Saved data entries

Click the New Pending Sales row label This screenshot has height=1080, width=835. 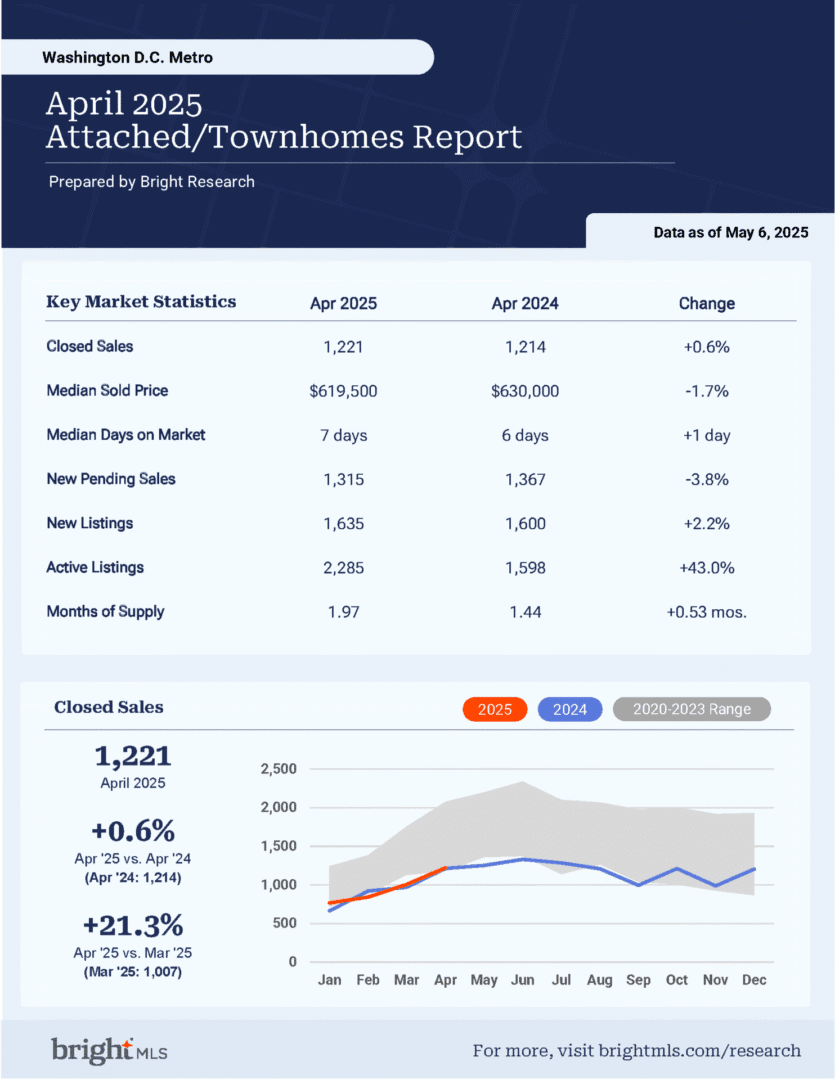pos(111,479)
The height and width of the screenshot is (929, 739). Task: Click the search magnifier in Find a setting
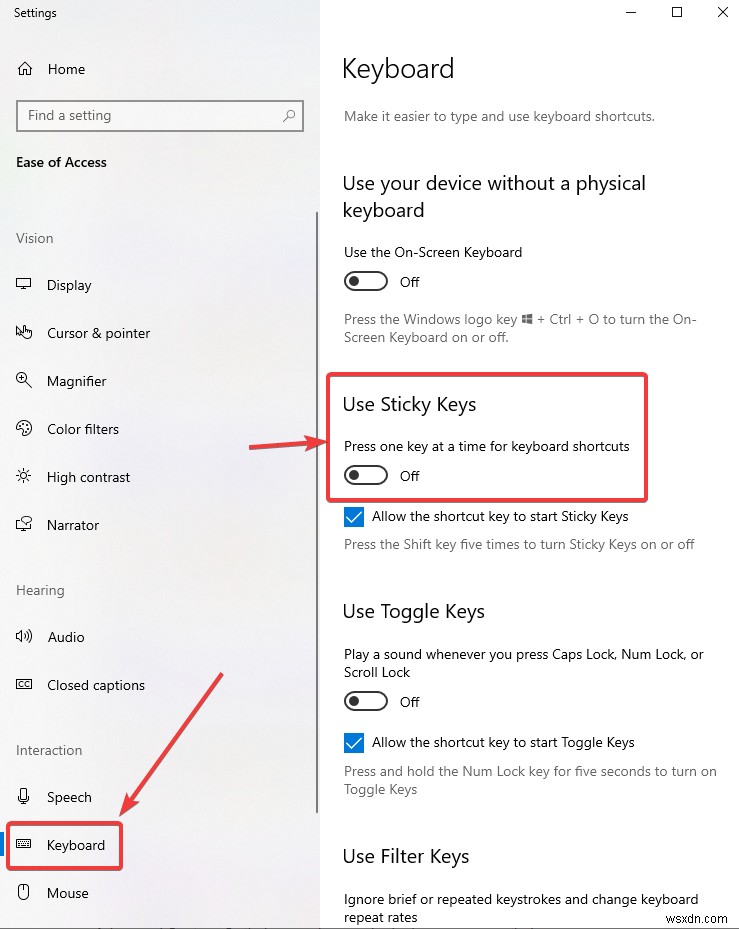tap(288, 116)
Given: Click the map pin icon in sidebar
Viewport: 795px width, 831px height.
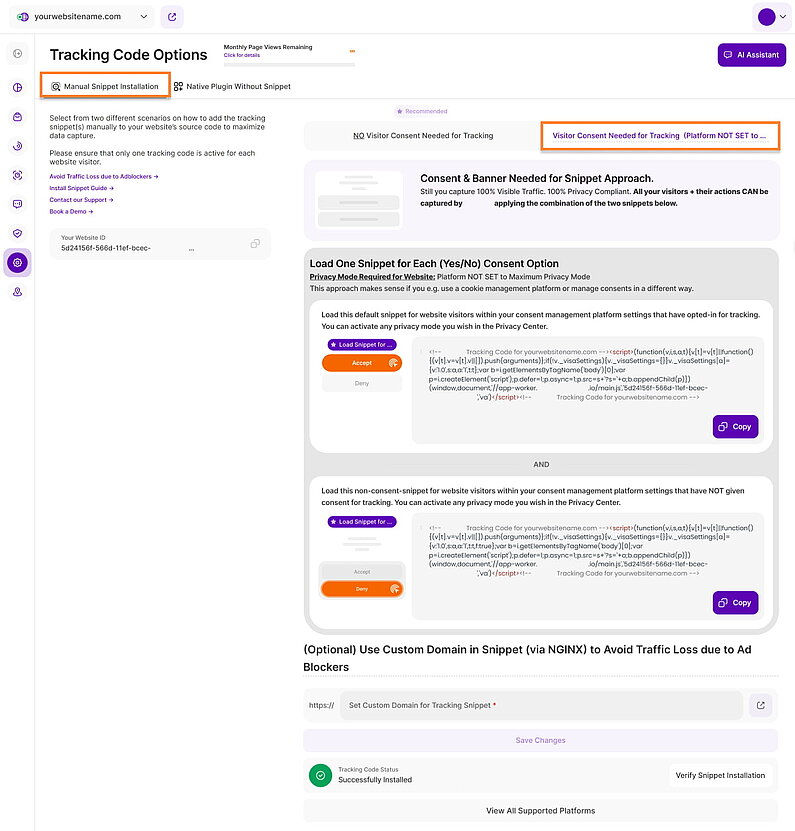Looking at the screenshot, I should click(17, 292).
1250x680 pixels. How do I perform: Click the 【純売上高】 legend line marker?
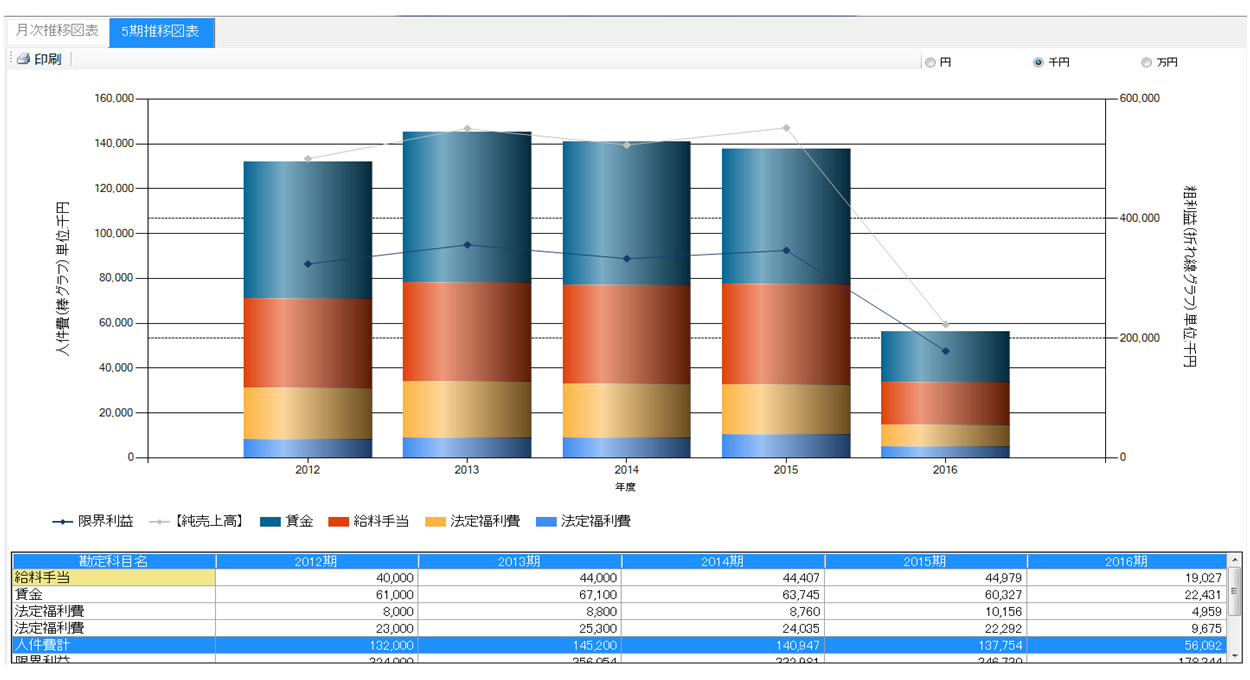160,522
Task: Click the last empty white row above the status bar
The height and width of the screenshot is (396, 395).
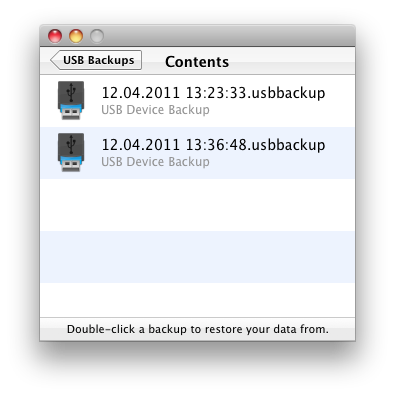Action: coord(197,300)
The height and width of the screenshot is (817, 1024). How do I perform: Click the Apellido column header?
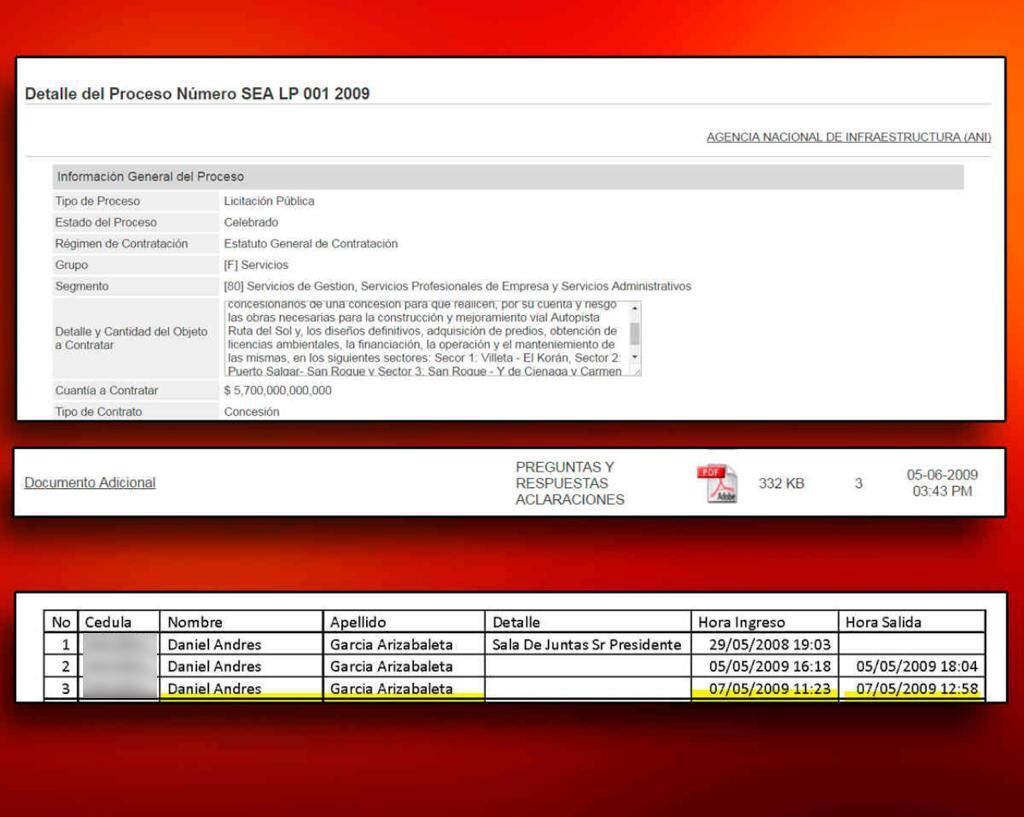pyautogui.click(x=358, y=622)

- **Required work**
Repeat exactly the lines from the one containing "The height and width of the screenshot is (929, 739)." to the last line of the data above, both included, and write no pictures into the copy.

- **Task result**
The height and width of the screenshot is (929, 739). Task: Click the search magnifier in Find a setting
tap(288, 116)
Given: Click the map pin icon in sidebar
Viewport: 795px width, 831px height.
Looking at the screenshot, I should click(17, 292).
1250x680 pixels. How do I perform: Click the 【純売上高】 legend line marker?
160,522
Task: Click the last empty white row above the status bar
The height and width of the screenshot is (396, 395).
Action: coord(197,300)
The height and width of the screenshot is (817, 1024). How do I perform: Click the Apellido column header?
pyautogui.click(x=358, y=622)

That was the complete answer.